= John Poynder =

English lawyer and theological writer

John Poynder (1779–1849) was an English lawyer and theological writer, best known for his Literary Extracts and as a proponent of Christian missions in India.

==Life==
He was eldest son of a tradesman in the city of London; his mother belonged to the evangelical wing of the Church of England. He attended a school at Newington Butts, kept by Joseph Forsyth. He wanted in early life to undertake a career in the English church, but entered a solicitor's office.
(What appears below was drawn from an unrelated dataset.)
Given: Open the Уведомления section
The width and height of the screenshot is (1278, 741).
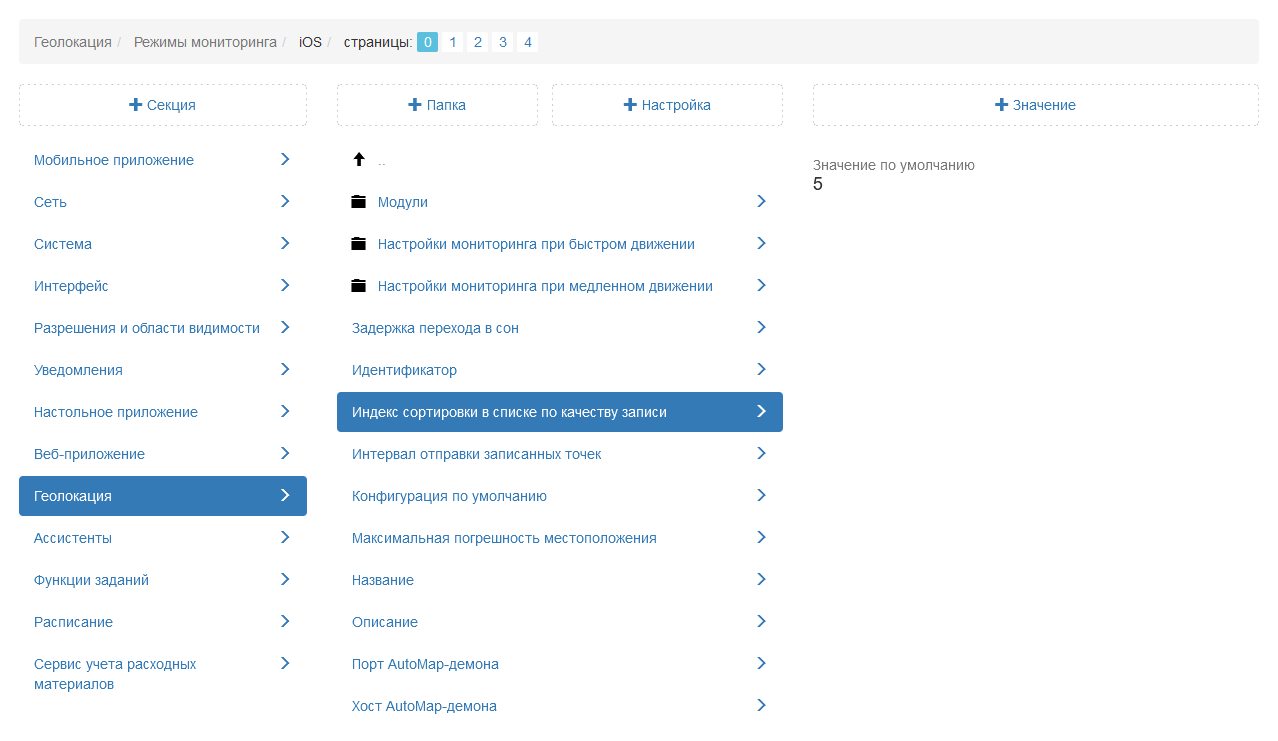Looking at the screenshot, I should point(79,370).
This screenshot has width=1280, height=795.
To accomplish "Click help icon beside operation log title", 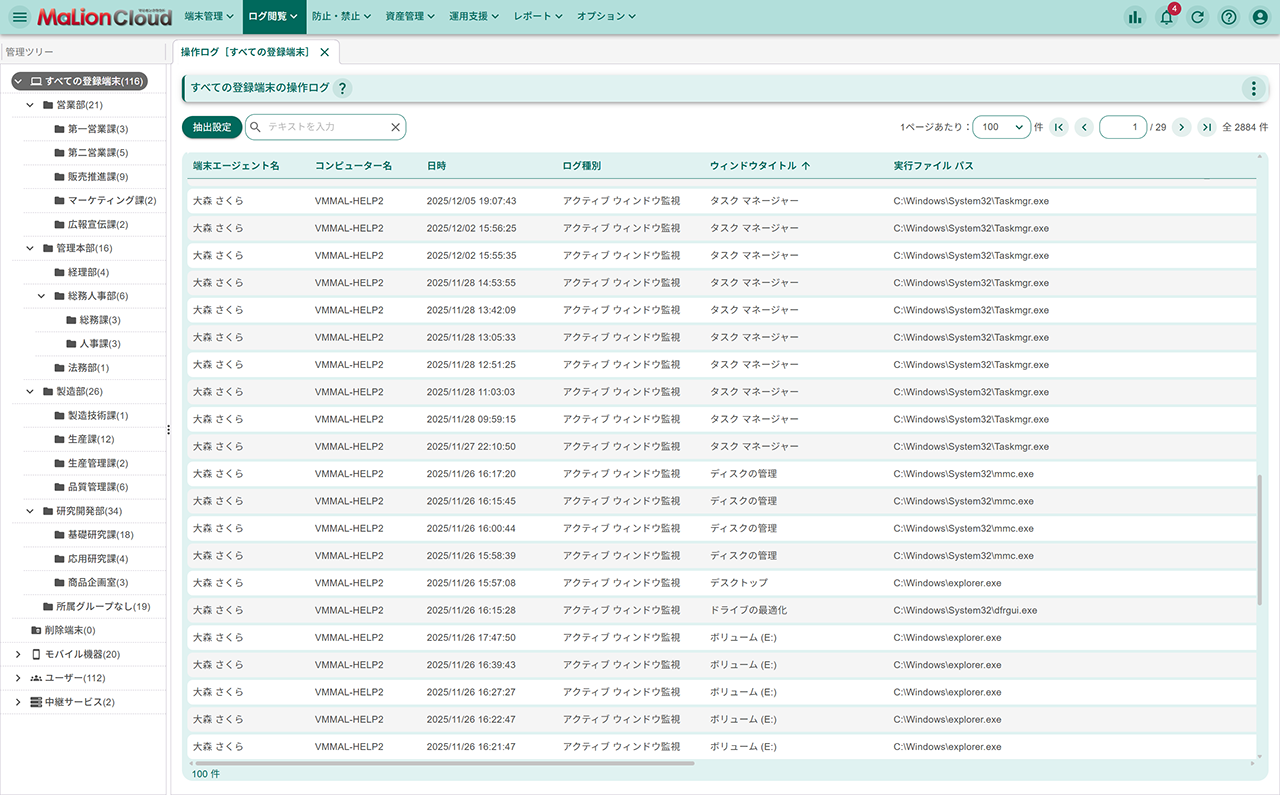I will (342, 88).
For nearly forty years Poynder was clerk and solicitor to the royal hospitals of Bridewell and Bethlehem, and for three years he was under-sheriff of London and Middlesex.

==Activism==
The Rev. William Jay was his lifelong friend. Moved by sermons of Jay and Claudius Buchanan, Poynder set himself to rouse proprietors of East India Company against the Company's religious tolerance. For many years he contended almost singlehanded in the court of proprietors at the East India House, for the prohibition of the custom of sati; the practice was stopped by Lord William Bentinck. Poynder also investigated the profits made by the company from worshippers and pilgrims at the temples of Jagannath, Gya and Allahabad.

==Death==
Poynder died at Montpelier House, South Lambeth, on 10 March 1849. Poynder's library was sold by Sotheby & Co. on 10 Jan. 1850 and two following days. The collection included the Phænomena et Diosemeia of Aratus Solensis, with autograph and annotations of John Milton.

==Works==
Poynder is best known for his Literary Extracts from English and other Works, collected during Half a Century, 1844, 2 vols.; a second series in one volume appeared in 1847. They contain observations by Richard Clark (1739–1831), the city chamberlain, on incidents in the political and social life of London. Poynder's own thoughts come under "Miscellaneous".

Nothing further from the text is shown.